Why did the board refer to the superintendent of schools in its letter of explanation? The superintendent is not responsible for the hiring or firing of principals. The School Act is very precise in assigning the responsibility for the appointment or dismissal of principals, vice principals or directors of instruction. That responsibility rests squarely with the board (sec. 21-22). The Act makes no reference at all to the superintendent of schools in this regard.

The board offered the demoted three individuals teaching positions as required pursuant to School Act sec. 21(1). The community and the parents directly affected by the board’s decisions are not questioning the board’s authority. What is at issue are the board’s reasons for its decisions.

Why were three principals in our schools dismissed? If these principals have crossed a line somehow or somewhere, what line was it? If something about their performance did not look, feel, or smell right, what was it? We should trust you because you have confidence in the superintendent of schools? How can we trust you when you don’t trust the people who elected you, when you ignore the people to whom you are accountable for the decisions you make?
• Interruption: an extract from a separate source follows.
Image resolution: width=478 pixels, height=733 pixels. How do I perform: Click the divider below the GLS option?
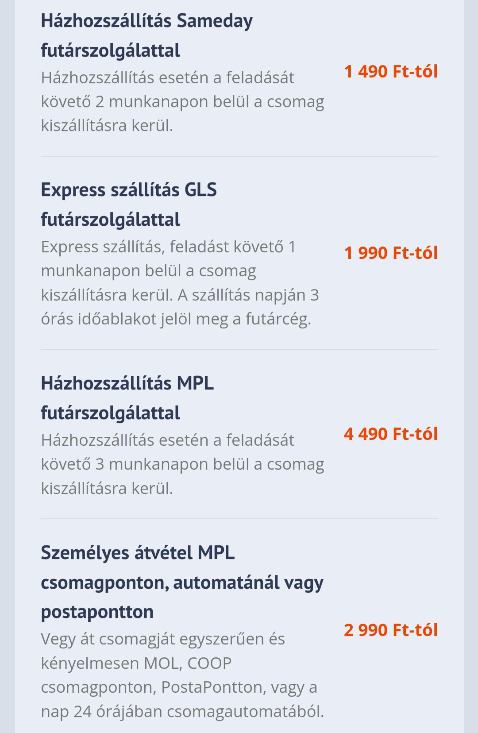(239, 349)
The Ministry of Education does not need an elected board to provide education services in Terrace, no more than the Ministry of Transportation needs an elected board to take care of Highway 16. Board of Education members are not elected for their classroom teaching expertise, for their pedagogical credentials, for their administrative proficiency, or for their budgeting wizardry. Boards of Education members are ELECTED to be ACCOUNTABLE to their community for what goes on in our schools. That is their one and only raison d’être.

We do not elect a Board of Education to have confidence in the staff under its direction. What the community votes for is accountability, a window open to the education of our youth, not a conditional keyhole peek at paternalistic platitudes! We remember the residential school system, an education service provided by governments without elected community oversight. This was an education system that relied on one level of authority having confidence in the next level, all the way from the Prime Minister and the Pope down to the most remote classroom.

Elections are not what distinguish democracies from authoritarian regimes. Elections can be gerrymandered and reduced to beauty pageant-style contests at which point the accuracy of the ballot count is inconsequential. Political accountability – democracy’s underpinning – is in urgent need of life support at every level from the Board of Education to the House of Commons. The political leadership a society needs – if it cares to be governed democratically – is not of the Napoleonic take-charge kind!

If you, members of the Board of Education individually and as a whole, are not willing to account for the decisions you make, you have outlived your usefulness. There is but one action left for you to do: resign!